2. Assign each experimental subject a unique ID

When you use Excel, be sure to add a study ID of some sort.

Example:

Be sure to add a study ID to each subject about which you are collecting data; consider these the names of rows. Study IDs must be unique so that rows are not confused with one another.

The data below lacks unique IDs for each subject. The field names at the top of the file make it clear that the data contains data for four subjects from the study baseline (columns A-D) and three subjects from the follow-up (E-H). What is not clear is which subject did not show up for the follow-up. Without knowing that, we don’t know whether her MTOP score (whatever that is) increased or decreased.

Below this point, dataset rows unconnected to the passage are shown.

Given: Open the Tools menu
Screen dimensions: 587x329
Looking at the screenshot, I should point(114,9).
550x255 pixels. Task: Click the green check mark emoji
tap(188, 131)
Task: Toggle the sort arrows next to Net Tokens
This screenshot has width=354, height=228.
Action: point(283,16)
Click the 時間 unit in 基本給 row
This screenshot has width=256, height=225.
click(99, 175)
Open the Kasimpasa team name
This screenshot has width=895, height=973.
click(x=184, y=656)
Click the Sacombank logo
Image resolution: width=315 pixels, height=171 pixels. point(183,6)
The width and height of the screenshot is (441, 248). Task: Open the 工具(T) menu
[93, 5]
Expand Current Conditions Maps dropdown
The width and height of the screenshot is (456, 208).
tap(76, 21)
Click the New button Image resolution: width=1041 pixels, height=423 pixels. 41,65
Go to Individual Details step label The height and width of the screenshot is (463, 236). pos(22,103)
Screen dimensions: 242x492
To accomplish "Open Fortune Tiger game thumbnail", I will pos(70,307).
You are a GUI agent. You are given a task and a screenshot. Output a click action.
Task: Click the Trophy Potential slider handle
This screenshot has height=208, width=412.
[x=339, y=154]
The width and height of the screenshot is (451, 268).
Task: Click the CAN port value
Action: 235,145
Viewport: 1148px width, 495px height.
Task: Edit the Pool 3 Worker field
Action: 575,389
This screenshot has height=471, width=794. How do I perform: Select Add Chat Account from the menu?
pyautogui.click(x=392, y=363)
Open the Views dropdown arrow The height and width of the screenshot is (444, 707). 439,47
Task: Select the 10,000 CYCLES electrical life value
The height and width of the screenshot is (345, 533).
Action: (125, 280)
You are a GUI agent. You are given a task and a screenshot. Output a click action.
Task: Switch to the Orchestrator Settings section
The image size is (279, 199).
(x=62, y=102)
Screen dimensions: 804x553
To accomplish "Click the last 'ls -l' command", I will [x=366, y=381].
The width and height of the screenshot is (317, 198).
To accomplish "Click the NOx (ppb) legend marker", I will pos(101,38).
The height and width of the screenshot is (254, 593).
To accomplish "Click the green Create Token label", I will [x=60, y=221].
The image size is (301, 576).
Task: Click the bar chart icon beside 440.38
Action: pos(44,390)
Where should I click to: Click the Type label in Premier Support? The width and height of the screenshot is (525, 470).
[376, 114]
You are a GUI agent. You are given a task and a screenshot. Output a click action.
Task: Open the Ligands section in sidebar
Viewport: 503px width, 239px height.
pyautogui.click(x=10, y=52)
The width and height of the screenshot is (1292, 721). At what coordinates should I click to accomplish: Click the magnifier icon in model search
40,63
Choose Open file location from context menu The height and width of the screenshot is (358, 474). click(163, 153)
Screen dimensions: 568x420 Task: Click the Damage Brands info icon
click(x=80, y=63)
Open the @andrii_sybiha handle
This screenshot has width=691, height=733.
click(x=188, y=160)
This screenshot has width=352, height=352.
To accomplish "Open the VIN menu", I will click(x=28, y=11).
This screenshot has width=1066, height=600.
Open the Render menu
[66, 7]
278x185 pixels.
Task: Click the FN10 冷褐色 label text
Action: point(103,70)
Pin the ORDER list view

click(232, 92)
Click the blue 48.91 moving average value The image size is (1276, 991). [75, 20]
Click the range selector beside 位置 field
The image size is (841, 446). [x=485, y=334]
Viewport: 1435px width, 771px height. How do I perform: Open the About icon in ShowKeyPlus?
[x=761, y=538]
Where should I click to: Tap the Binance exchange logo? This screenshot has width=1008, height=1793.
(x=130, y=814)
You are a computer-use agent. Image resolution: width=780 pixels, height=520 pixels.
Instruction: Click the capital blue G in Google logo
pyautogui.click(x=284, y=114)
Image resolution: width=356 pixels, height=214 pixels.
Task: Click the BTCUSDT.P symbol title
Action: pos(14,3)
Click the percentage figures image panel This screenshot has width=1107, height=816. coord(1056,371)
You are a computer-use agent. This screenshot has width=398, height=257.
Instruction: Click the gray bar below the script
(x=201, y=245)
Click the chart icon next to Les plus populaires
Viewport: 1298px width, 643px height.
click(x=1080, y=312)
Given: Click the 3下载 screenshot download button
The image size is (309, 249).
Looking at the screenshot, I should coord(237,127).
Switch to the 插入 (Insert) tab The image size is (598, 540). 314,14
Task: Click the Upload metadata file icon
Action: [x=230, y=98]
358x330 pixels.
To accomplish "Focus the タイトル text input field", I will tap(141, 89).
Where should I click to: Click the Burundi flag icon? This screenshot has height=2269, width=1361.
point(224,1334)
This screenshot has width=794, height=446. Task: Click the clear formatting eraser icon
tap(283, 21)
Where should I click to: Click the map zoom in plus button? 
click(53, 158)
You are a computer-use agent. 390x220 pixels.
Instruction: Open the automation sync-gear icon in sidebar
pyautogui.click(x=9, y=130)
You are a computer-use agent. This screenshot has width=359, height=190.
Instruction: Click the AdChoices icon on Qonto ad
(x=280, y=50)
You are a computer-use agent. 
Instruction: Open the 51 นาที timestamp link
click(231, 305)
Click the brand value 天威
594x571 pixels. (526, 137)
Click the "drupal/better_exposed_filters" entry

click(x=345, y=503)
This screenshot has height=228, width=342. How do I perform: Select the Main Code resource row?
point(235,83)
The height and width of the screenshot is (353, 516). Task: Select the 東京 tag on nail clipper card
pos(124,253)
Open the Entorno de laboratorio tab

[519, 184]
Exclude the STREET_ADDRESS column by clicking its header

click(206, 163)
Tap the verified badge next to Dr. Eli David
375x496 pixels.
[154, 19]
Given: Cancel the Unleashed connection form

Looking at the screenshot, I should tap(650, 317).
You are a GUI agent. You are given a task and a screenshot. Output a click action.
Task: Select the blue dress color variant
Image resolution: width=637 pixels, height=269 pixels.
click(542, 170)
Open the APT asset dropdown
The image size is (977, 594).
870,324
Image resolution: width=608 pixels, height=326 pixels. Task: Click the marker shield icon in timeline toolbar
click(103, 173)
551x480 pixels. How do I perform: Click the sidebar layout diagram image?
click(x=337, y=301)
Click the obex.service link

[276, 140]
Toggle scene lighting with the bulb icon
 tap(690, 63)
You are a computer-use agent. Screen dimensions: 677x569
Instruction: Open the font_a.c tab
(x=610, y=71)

How to check that each subject ID is unique

When you use Excel to store study data, you should periodically check your subject IDs and ensure that they are unique.

For a small study, you might sort the data by the subject IDs and carefully examine them for duplicates. For a larger study, you can use MS Excel’s Advanced Filtering capability to identify duplicate IDs:

Copy the ID column to a fresh tab,
Select the column and go to the Data tab and click “Advanced” under “Sort & Filter”
Check the “Unique records only" box and click the “OK” button.

If the row numbers turn blue, you have duplicate pids.
To find these duplicates in a large data set:
- Start a new column, let’s call it ‘unique”, and put the number “1” in the first cell.
- Copy the “1” down to all of the remaining rows
- Select all of this data and clear the filter.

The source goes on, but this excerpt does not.